Today I want to talk about YOU.
Not anyone else on this newsletter, but you!
I'm going to try to read you. I will try to identify the 3 core or underlying beliefs you hold about yourself and the world.
These beliefs color much, if not all, of your experiences in life.
The 3 beliefs include:
1. I absolutely MUST, under practically all conditions and at all times, perform well (or outstandingly well) and win the approval (or complete love) of significant others. If I fail in these important—and sacred—respects, that is awful and I am a bad, incompetent, unworthy person, who will probably always fail and deserves to suffer.

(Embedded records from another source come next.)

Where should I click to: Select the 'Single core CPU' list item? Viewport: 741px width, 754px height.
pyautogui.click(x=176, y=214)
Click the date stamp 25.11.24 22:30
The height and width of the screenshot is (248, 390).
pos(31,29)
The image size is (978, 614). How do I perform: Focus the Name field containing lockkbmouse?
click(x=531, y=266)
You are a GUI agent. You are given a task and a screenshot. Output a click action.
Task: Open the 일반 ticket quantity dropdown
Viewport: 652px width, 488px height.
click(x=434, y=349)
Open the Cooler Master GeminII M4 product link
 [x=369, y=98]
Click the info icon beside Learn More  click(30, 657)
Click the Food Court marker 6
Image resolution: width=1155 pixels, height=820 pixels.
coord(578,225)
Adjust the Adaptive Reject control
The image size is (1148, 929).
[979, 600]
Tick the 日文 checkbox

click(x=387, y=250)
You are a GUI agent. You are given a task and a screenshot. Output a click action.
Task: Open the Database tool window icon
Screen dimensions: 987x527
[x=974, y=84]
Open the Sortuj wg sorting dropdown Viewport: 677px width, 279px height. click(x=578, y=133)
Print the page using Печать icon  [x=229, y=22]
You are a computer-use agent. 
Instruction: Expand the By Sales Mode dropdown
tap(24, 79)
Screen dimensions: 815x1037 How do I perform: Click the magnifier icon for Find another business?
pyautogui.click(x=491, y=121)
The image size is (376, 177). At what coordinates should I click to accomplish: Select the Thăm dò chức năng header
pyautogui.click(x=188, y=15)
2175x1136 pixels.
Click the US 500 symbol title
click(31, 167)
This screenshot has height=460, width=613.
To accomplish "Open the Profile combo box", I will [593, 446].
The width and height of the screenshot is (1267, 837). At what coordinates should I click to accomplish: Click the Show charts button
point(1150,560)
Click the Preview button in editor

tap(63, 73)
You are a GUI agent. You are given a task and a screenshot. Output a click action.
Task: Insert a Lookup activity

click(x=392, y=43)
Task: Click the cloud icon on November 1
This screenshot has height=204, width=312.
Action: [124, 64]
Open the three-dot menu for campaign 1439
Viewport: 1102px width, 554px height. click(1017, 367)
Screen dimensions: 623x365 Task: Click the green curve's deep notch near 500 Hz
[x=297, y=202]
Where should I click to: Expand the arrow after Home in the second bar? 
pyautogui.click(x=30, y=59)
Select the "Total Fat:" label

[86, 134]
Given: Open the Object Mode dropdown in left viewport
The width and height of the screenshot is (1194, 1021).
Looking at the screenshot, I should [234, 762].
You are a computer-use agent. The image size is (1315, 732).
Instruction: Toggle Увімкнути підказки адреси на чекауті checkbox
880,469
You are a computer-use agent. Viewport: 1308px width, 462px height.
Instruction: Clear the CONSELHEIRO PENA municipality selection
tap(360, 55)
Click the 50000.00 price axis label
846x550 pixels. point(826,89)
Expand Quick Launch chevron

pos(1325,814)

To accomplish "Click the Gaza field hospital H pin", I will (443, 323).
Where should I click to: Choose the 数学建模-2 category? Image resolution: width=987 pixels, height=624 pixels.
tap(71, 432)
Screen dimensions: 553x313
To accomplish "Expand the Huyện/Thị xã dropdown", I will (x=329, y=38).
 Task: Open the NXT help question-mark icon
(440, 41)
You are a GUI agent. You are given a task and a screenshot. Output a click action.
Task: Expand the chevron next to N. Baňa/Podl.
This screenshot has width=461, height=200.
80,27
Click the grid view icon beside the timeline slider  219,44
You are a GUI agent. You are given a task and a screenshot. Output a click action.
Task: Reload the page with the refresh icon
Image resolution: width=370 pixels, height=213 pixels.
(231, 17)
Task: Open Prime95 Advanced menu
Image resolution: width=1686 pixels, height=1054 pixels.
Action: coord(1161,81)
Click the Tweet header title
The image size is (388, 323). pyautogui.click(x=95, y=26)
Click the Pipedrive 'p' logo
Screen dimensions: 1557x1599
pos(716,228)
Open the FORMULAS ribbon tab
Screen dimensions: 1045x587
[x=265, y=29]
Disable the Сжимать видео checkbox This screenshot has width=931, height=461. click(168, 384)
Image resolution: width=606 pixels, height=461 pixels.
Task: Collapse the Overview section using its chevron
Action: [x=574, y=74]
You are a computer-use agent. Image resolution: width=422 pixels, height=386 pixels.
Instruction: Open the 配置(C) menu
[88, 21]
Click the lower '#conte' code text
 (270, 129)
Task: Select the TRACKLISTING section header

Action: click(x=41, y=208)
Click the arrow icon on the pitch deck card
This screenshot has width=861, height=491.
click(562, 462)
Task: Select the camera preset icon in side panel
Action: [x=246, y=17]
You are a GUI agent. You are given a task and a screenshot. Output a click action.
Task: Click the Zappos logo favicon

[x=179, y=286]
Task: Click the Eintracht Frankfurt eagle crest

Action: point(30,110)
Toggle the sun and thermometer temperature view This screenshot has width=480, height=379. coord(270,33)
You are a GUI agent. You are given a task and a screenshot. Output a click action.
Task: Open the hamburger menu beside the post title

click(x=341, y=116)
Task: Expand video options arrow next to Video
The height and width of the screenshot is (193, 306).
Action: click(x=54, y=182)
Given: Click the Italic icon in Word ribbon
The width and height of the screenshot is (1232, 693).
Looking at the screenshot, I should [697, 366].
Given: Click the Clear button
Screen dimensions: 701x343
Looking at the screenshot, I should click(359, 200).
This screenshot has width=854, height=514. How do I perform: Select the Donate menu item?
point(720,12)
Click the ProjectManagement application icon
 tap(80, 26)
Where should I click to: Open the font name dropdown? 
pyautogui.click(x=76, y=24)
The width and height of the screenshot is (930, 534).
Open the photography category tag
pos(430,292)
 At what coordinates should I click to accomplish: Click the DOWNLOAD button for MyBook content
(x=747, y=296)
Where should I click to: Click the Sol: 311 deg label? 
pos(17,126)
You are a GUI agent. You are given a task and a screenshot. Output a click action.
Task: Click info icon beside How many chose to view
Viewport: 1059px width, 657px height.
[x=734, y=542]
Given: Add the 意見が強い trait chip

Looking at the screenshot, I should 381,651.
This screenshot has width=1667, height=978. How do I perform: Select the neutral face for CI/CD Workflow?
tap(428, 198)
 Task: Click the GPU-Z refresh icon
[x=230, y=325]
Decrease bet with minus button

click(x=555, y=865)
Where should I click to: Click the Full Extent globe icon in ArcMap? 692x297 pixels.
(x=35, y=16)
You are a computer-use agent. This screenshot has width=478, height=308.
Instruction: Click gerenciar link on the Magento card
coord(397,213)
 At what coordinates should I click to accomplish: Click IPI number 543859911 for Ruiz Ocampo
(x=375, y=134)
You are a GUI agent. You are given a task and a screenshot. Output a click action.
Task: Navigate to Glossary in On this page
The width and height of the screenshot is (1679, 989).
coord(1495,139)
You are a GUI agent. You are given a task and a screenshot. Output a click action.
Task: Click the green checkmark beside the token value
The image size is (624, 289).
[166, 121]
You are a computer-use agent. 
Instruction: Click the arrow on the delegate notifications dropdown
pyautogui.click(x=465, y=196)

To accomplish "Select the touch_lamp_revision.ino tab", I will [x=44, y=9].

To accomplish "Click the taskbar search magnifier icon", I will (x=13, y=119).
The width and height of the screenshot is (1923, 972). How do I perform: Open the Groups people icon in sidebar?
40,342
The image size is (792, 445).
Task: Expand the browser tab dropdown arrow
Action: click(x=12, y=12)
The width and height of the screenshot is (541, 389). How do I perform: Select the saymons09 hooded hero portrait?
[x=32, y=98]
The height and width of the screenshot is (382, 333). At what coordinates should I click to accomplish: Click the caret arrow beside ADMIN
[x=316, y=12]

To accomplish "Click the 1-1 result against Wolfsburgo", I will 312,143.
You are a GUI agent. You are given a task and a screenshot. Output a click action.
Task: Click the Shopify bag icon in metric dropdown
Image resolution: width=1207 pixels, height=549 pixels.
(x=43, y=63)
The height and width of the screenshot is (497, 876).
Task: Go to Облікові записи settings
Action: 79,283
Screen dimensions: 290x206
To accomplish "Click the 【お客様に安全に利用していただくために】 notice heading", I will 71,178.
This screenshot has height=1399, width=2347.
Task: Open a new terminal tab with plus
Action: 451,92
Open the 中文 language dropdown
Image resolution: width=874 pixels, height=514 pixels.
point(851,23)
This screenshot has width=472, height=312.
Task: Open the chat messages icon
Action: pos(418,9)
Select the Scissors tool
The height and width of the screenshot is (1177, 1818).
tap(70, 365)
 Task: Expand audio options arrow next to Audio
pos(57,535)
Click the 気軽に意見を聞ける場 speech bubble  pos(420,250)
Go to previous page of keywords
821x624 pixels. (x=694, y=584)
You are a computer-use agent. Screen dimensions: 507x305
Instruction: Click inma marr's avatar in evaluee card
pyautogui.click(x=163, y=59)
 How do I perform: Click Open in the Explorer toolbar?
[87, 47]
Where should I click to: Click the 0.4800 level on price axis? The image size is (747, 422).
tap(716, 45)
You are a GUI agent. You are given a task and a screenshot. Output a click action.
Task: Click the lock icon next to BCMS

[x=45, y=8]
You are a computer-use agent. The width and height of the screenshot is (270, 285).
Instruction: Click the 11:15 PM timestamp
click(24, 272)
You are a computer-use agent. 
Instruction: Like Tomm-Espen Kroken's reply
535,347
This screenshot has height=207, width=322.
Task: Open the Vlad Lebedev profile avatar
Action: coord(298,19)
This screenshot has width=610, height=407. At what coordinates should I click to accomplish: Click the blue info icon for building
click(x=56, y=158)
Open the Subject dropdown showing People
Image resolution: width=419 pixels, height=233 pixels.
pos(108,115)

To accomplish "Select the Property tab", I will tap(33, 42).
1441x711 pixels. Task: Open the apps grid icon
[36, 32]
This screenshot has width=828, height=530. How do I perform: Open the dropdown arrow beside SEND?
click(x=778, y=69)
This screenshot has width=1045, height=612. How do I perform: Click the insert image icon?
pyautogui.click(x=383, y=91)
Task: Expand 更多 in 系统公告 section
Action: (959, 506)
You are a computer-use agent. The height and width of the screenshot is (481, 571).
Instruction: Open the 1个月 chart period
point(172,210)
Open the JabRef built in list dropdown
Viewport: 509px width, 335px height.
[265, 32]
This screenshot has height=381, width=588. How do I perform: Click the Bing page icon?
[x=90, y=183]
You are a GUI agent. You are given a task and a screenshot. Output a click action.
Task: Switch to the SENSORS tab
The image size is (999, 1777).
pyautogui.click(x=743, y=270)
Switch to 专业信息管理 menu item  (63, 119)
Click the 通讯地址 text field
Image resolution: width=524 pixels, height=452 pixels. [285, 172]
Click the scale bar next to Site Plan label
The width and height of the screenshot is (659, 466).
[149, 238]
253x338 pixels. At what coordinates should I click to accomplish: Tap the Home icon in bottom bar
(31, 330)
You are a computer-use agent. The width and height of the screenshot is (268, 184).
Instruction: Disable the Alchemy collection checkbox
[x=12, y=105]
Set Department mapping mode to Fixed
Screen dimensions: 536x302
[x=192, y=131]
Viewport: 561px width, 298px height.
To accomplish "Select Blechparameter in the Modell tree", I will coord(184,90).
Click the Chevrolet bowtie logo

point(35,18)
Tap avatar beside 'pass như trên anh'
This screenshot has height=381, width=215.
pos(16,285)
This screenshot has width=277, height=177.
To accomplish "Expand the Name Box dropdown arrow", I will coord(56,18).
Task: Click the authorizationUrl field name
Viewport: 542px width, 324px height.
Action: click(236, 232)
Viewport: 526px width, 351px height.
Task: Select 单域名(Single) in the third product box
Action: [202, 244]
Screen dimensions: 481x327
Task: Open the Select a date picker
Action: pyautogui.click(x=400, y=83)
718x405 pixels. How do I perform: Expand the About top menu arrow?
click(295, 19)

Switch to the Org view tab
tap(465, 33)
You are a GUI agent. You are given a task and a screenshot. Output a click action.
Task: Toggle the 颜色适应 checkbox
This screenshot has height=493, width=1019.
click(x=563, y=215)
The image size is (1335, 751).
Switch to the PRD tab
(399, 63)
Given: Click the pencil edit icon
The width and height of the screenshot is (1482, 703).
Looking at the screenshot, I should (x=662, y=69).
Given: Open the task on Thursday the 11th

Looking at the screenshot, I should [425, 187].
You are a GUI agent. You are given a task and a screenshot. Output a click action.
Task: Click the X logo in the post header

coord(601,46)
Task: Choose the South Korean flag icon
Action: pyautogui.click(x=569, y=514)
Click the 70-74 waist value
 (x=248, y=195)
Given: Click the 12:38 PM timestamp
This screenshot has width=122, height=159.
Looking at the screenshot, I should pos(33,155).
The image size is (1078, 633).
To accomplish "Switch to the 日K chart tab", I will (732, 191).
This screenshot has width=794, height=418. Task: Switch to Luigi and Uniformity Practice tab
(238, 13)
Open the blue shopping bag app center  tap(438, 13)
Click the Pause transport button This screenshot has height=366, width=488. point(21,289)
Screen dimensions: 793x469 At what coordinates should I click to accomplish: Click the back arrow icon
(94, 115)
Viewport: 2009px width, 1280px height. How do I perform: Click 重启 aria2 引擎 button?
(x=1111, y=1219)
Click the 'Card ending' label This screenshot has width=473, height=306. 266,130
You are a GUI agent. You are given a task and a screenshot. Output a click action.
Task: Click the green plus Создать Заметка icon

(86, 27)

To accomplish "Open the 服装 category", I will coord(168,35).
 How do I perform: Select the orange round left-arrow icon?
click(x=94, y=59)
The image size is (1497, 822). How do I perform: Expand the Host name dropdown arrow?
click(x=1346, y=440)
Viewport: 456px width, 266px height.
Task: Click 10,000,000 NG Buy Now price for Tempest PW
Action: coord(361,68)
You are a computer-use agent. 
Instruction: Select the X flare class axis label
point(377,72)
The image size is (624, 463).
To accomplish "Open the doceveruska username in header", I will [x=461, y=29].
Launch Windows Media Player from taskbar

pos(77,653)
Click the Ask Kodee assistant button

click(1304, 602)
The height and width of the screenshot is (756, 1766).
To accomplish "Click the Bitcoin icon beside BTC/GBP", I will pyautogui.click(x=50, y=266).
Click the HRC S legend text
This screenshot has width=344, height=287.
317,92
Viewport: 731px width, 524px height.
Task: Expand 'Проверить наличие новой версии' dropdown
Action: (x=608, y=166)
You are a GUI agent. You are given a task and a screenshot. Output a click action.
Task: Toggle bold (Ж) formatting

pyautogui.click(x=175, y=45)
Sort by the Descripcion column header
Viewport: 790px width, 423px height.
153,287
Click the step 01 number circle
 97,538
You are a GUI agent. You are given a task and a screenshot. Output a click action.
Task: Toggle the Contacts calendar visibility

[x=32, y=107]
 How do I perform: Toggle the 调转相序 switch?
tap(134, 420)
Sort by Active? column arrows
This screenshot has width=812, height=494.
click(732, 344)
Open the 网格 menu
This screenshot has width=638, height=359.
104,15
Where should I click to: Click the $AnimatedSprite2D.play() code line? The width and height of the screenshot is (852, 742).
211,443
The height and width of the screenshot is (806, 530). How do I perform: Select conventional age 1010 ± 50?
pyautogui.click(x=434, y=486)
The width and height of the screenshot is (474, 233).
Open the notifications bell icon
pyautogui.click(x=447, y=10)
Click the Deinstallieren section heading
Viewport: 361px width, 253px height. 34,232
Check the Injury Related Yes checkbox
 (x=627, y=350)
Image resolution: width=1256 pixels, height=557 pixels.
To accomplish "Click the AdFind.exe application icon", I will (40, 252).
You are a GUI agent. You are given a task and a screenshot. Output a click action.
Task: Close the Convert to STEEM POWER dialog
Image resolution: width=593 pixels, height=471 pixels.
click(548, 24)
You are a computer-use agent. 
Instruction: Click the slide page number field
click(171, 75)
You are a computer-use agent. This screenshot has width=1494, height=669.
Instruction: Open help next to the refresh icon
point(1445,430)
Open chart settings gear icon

2. Other people with whom I relate or associate, absolutely MUST, under practically all conditions and at all times, treat me nicely, considerately and fairly. Otherwise, it is terrible and they are rotten, bad, unworthy people who will always treat me badly and do not deserve a good life and should be severely punished for acting so abominably to me
3. The conditions under which I live absolutely MUST, at practically all times, be favorable, safe, hassle-free, and quickly and easily enjoyable, and if they are not that way it's awful and horrible and I can't bear it. I can't ever enjoy myself at all. My life is impossible and hardly worth living.
Do any of these statements resonate with you?
How did I know they would?
Because they are not an individual's experience, but part of the human condition.
In fact, I didn't even come up with these statements. Albert Ellis, a psychologist, psychotherapist, and one of the founding fathers of cognitive behavioral therapy, did.
He found the root or underlying cause of most people's turmoil stemmed from one of these 3 beliefs. All of our anger, animosity, regret, self-worth stem from this belief.
I don't know about you, but this really hit home for me.
I felt like they were talking about me. How did they know this is what I'm going through?
These core beliefs have been driving so much of people's lives.
In fact, most of the things we do day-to-day and the reasons we do them is to avoid the other side of these 3 occurring.
So what can we do about this?
First, its nice to hear the issues or struggles we think are unique to us are not all that unique. Just knowing that alleviates much of the issue or struggle.
More importantly, what I've done is print out and put these statements on my wall and when things don't go well or are not going well, I read them to remind myself that if things, interactions, and above all, my performance doesn't go well, it's o.k. They don't have to be perfect, and I can still make progress.